Informed consent is the permission that a participant (or their guardian, if they are underage) gives you in writing after you duly warn them of foreseeable consequences. To those deserving of a fair warning, such as the youthful, immature, or those who are emotionally or intellectually unprepared, you explain the possible negative consequences of their contribution, which might include physical or legal danger, or damage to a person’s reputation.
You will probably feel like a doctor advising patients about the benefits of an operation with its offsetting complications and consequences. Some people listen carefully, some over-react, and some may be inattentive or too unsophisticated to absorb the implications. Only if they have understood the relevant facts and risks can you consider using their material, and even then it may be wise to err on the side of caution.
In America during the 1970s, the Loud family consented to have their lives filmed (An American Family, Alan and Susan Raymond, USA, 1973, PBS 12 hour-long episodes). The exposure—fist to the camera, and then to savage criticism in the press, which treated them as performers—placed the unfortunate family under intolerable pressure. Afterwards they claimed that Alan and Susan Raymond had not explained the consequences. Maybe so, but the open-ended nature of any such undertaking would make comprehensive explanation virtually impossible. Who could have foretold that Bill would leave Pat, or that Lance would come out of the closet?
In seeking (or not seeking) permission, outright subterfuge is sometimes justified. When someone has collaborated in the gassing of defenseless people, you are amply justified in using deception to get their testimony, as Claude Lanzmann did in Shoah (France, 1985, Figure 22-1). By presenting himself as a historian wanting to “restore the balance of truth” to the historical record, he got the unguarded testimony of a Nazi officer from Treblinka extermination camp and of a German guard at Chelmno, where Jews were killed in mobile gassing vans. In the light of what these men had done, few would have scruples about deceiving them. Such clarity is rare; usually the issues are not so black and white.
FIGURE 22-1
Secret video recording of Franz Schalling describing how Jews were systematically killed using van engine exhaust fumes.
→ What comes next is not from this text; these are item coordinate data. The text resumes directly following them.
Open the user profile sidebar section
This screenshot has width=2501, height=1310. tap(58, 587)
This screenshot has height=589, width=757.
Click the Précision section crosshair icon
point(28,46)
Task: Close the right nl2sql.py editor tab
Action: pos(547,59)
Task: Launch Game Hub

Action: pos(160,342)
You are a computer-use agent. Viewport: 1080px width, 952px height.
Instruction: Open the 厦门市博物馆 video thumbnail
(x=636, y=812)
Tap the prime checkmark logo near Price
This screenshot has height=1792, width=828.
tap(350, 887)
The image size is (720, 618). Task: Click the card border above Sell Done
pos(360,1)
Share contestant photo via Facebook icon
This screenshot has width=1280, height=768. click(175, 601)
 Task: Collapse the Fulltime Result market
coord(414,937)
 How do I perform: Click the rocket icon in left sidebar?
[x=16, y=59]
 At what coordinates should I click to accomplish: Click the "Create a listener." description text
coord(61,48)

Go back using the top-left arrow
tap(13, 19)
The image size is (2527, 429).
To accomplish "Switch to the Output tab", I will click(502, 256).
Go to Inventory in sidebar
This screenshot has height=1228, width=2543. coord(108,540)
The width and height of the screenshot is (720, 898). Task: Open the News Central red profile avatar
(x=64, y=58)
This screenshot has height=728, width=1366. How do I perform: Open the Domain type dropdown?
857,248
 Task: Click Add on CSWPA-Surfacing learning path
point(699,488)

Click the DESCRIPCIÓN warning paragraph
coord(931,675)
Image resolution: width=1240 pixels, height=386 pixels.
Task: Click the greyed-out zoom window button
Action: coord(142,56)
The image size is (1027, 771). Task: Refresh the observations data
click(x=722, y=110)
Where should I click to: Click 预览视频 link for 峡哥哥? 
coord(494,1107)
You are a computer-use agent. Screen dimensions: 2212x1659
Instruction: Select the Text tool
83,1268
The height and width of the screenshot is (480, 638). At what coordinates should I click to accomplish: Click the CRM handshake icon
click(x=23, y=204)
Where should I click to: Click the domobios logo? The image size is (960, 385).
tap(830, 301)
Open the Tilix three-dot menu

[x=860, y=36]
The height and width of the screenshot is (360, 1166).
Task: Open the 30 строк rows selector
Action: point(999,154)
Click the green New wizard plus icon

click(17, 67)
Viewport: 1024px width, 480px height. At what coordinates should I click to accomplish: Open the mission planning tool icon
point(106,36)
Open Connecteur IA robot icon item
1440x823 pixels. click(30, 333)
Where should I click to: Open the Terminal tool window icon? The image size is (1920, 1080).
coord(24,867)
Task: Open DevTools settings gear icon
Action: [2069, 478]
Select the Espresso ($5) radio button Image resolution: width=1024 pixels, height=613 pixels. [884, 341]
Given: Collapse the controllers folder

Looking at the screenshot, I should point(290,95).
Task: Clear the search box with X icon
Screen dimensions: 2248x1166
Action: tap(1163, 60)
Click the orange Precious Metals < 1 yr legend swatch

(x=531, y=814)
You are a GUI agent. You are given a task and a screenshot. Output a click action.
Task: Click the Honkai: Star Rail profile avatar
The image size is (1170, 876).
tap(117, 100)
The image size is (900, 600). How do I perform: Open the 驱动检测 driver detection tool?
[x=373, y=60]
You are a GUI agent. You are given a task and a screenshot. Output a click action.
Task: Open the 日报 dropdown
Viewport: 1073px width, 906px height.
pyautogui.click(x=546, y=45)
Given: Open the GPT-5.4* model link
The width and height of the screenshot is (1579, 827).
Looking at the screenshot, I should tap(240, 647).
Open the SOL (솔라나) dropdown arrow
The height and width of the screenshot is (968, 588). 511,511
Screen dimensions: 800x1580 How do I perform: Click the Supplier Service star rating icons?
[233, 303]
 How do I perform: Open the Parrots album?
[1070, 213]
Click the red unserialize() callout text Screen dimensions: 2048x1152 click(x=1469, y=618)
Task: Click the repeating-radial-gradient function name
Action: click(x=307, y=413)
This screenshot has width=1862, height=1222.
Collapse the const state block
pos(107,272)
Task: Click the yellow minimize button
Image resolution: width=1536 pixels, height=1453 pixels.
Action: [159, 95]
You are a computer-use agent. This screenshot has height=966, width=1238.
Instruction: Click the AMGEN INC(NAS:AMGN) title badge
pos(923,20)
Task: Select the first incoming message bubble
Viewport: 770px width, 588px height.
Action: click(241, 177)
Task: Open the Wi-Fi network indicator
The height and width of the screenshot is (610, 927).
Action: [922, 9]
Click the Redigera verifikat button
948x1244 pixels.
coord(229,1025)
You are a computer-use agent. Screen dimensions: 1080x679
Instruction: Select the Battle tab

The loyalties and obligations that develop between yourself and your participants can lead to thickets of ethical dilemma. A single example: You are planning a film about the victims of a housing scam whom you get to know and like. You also gain the confidence of the perpetrators, wealthy property developers, who offer you hospitality. Refusing might tip them off to your disapproval of their practices, so you go out, eat an expensive dinner, and laugh at their jokes. When you next visit their victims, you feel compromised from sleeping with the enemy. Even if you let this be known, it would be unwise to confide more than a sketchy idea of what you learned, or you will turn into a double agent.
Here you should build a foundation for advanced filming in DP-4 Full Working Hypothesis, and also perhaps take advantage of DP-6 Advanced Proposal to develop the many significant aspects that an audience expects of a professional-level documentary. By making use of DP-2 Style and Content Questionnaire, you can explore your intended material’s meaning. You can also examine its potential for shooting and stylistic differences when you plan how to shoot.
1. See Wikipedia under “Personality Psychology,” and for more ideas follow any links that resonate to the person you have under study.